Enhanced Visible Light Active WO3 Thin Films Toward Air Purification: Effect of the Synthesis Conditions

Anna Pancielejko; Marta Rzepnikowska; Adriana Zaleska-Medynska; Justyna Łuczak; Paweł Mazierski

doi:10.3390/ma13163506

Enhanced Visible Light Active WO₃ Thin Films Toward Air Purification: Effect of the Synthesis Conditions

Materials (Basel). 2020 Aug 8;13(16):3506. doi: 10.3390/ma13163506.

Authors

Anna Pancielejko¹, Marta Rzepnikowska², Adriana Zaleska-Medynska², Justyna Łuczak¹, Paweł Mazierski²

Affiliations

¹ Department of Process Engineering and Chemical Technology, Faculty of Chemistry, Gdansk University of Technology, 80-233 Gdansk, Poland.
² Department of Environmental Technology, Faculty of Chemistry, University of Gdansk, 80-308 Gdansk, Poland.

Abstract

Taking our current environmental situation in the world into consideration, people should face growing problems of air and water pollution. Heterogeneous photocatalysis is a highly promising tool to improve both air and water quality through decomposition/mineralization of contaminants directly into harmless CO₂ and H₂O under ambient conditions. In this contribution, we focused on the synthesis of self-assembly WO₃ thin films via an electrochemical approach in the aqueous electrolyte containing fluoride ions toward air purification. The effect of preparation conditions such as applied potential (10-50 V), anodization time (15-120 min), concentration of H₂SO₄ (0.5-1.5 M) and NaF (0.1-1.0 wt.%) on the morphology, photocurrent response, and photocatalytic activity addressed to removal of air pollutant in the presence of as-prepared WO₃ samples were thoroughly examined and presented. The results revealed the growth of nanoplatelets and their gradual transformation into flower-like structures. The oxide layers and platelet thickness of the WO₃ samples were found to be proportionally related with the synthesis conditions.

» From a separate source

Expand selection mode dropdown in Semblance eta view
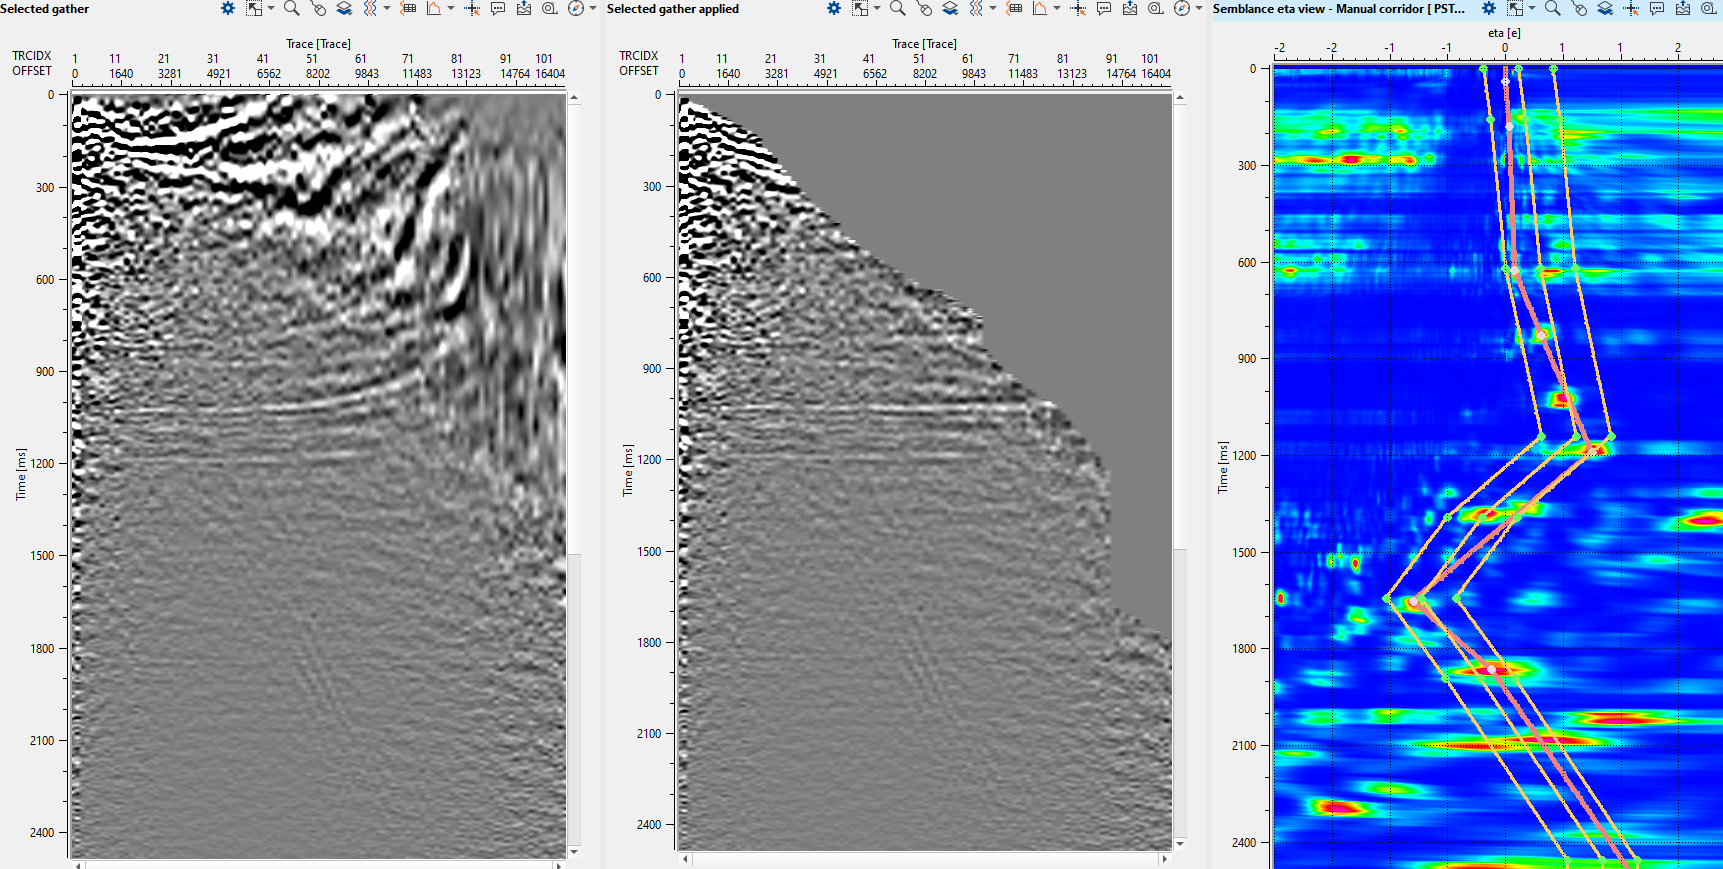Viewport: 1723px width, 869px height. click(x=1531, y=9)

The photocatalytic ability toward air purification was evaluated by degradation of toluene from air mixture using low-powered LEDs as an irradiation source (λ_max = 415 nm). The highest photoactivity was achieved in presence of the sample which possessed a well-ordered, regular shape and repeatable distribution of flower buds (100% of degradation). The results have confirmed that the oxide layer thickness of the anodic WO₃ significantly affected the photocatalytic activity, which increased with the increasing thickness of WO₃ (to 1.05 μm) and then had a downward trend. The photocurrent response evidenced that the well-organized sample had the highest ability in photocurrent generation under UV-Vis and Vis irradiation. Finally, a possible growth mechanism of WO₃ NFs was also discussed.

Keywords: WO3 nanoflowers; electrochemical anodization; toluene degradation; visible light-induced photocatalysis.